● **The problem**: Using the Margaret Mead text below, mark each statement yes or no and quote the text's deciding words: (a) Mead and Bateson annotated more than 25,000 photographs in Bali; (b) Mead gave fewer than 50 speeches a year; (c) Mead wanted her daughter's birth kept private.

● **Document text**:
▶

Following a divorce from Fortune, Mead married ethnologist Gregory Bateson (1936). They conducted 2 years of field-work in Bali, where they used photography in research and annotated more than 25,000 photographs, many taken of the Balinese ritual of trances, a fundamental element in Balinese culture (“Trance and Dance in Bali” in Balinese Character: A Photographic Analysis, 1942).
In 1944, Mead and Benedict collaborated to form the Institute for International Studies to analyze contemporary societies from which salient elements could be incorporated into a new world order.
Mead’s prolific writings include And Keep Your Powder Dry: An Anthropologist Looks at America (1942); Male and Female: A Study of the Sexes in the Changing World (1949); New Lives for Old (1956); Culture and Commitment: A Study of the Generation Gap (1970); and her autobiographical Blackberry Winter: My Early Years (1972). Feminism is a recur-rent theme throughout her writings. She had a demonstrable sense of adventure and heroism along with a disdain for the passive cultural role of women in the United States. Her focus on women’s gender roles in cultures and child rearing spotlighted her as an influential leader of feminism and women’s liberation while she defended women’s right to develop their talents in humanities and intuition. She became one of the most recognized leaders of the women’s movement of the 1960s. Whereas her mentor Benedict was introspective and a role model of feminism through her work, Mead was an extrovert who exhorted women’s liberation. She gave more than 100 speeches every year, wrote for Redbook magazine, and was unswerving about her opinions.
Of particular interest is Mead’s experience with her daughter and only child Mary Catherine, who was born in 1939. Mead insisted on natural childbirth, which she had observed in her field research, and she wanted the birth to be filmed and recorded. She enlisted the cooperation of pediatrician Benjamin Spock, and the event gained national attention. Mary Catherine Bateson Kassarjian became an anthropologist and dean of social sciences at Raza Shah Civar University in Iran.
Mead received many kudos, including election to president of seven professional organizations, for example, the World Federation of Mental Health (1956-1957), the American Anthropological Association (1960), and the American Association for the Advancement of Science (1975). She received UNESCO’s Kalinga Prize. She died of pancreatic cancer on November 15, 1978. Time Magazine’s obituary of Mead was titled “Grandmother to the Global Village.”
References:
- Bateson, M. C. (1984). With a daughter’s eye: A memoir of Margaret Mead and Gregory Bateson. New York: William Morrow.
- Howard, J. (1984). Margaret Mead: A life. New York: Simon & Schuster.
- Lapsley, H. (1999). Margaret Mead and Ruth Benedict: The kinship of women. Amherst: University of Massachusetts Press.
- Mead, M., & Metraux, R. B. (1980). Aspects of the present. New York: William Morrow.
- Rice, E. (1979). Margaret Mead: A portrait. New York: Harper & Row.

◀

● **Data section**:
▶

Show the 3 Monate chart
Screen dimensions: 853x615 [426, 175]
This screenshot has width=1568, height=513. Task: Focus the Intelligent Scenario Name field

◀

● **Response area**:
(a) Yes: "annotated more than 25,000 photographs"
(b) No: "She gave more than 100 speeches every year"
(c) No: "she wanted the birth to be filmed and recorded"